Task prompt:
Two lines in the data below mark the range: the one with "The height and width of the screenshot is (489, 868)." and the one with "You are a computer-use agent. The image". Return both, along with every line between them, exactly.

Recorded data:
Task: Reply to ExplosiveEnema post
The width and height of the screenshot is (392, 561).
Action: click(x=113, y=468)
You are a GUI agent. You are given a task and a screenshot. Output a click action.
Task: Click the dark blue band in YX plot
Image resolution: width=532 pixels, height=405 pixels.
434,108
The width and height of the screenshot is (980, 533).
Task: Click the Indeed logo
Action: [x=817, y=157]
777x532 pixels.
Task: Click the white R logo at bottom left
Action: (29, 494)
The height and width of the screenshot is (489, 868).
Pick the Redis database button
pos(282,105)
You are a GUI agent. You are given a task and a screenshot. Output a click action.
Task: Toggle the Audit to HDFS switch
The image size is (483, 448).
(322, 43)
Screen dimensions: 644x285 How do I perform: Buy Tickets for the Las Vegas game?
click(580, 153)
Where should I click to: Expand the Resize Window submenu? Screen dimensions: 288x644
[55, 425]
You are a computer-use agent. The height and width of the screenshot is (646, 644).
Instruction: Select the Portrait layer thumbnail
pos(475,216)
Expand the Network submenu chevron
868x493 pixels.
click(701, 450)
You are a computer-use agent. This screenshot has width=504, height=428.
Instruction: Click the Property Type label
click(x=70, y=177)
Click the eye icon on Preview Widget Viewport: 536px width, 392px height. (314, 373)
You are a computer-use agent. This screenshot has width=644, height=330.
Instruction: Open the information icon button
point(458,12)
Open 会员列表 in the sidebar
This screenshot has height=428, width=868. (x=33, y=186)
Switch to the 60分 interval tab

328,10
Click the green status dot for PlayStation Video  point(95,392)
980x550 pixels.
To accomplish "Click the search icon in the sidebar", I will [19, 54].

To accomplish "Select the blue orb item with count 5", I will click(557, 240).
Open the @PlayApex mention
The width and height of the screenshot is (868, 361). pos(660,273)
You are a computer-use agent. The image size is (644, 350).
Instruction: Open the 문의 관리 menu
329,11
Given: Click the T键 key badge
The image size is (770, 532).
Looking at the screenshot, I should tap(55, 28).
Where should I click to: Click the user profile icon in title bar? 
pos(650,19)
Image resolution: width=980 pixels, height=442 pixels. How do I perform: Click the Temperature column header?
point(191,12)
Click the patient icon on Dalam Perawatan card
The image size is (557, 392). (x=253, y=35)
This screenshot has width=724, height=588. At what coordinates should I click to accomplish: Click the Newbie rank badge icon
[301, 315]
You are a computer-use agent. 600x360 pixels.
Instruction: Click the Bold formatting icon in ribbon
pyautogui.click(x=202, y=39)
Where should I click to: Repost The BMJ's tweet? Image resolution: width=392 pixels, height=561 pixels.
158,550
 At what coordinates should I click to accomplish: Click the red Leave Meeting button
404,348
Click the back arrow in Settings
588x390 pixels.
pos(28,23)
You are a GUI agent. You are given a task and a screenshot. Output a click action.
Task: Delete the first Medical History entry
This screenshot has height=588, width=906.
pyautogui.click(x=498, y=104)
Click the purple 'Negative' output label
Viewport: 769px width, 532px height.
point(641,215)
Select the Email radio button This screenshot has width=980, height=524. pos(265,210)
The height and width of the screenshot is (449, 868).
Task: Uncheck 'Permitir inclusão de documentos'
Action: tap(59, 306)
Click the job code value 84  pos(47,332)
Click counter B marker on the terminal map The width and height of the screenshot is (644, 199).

Exercise answer:
The height and width of the screenshot is (489, 868).
Pick the Redis database button
pos(282,105)
You are a GUI agent. You are given a task and a screenshot. Output a click action.
Task: Toggle the Audit to HDFS switch
The image size is (483, 448).
(322, 43)
Screen dimensions: 644x285 How do I perform: Buy Tickets for the Las Vegas game?
click(580, 153)
Where should I click to: Expand the Resize Window submenu? Screen dimensions: 288x644
[55, 425]
You are a computer-use agent. The height and width of the screenshot is (646, 644).
Instruction: Select the Portrait layer thumbnail
pos(475,216)
Expand the Network submenu chevron
868x493 pixels.
click(701, 450)
You are a computer-use agent. This screenshot has width=504, height=428.
Instruction: Click the Property Type label
click(x=70, y=177)
Click the eye icon on Preview Widget Viewport: 536px width, 392px height. (314, 373)
You are a computer-use agent. This screenshot has width=644, height=330.
Instruction: Open the information icon button
point(458,12)
Open 会员列表 in the sidebar
This screenshot has height=428, width=868. (x=33, y=186)
Switch to the 60分 interval tab

328,10
Click the green status dot for PlayStation Video  point(95,392)
980x550 pixels.
To accomplish "Click the search icon in the sidebar", I will [19, 54].

To accomplish "Select the blue orb item with count 5", I will click(557, 240).
Open the @PlayApex mention
The width and height of the screenshot is (868, 361). pos(660,273)
You are a computer-use agent. The image size is (644, 350).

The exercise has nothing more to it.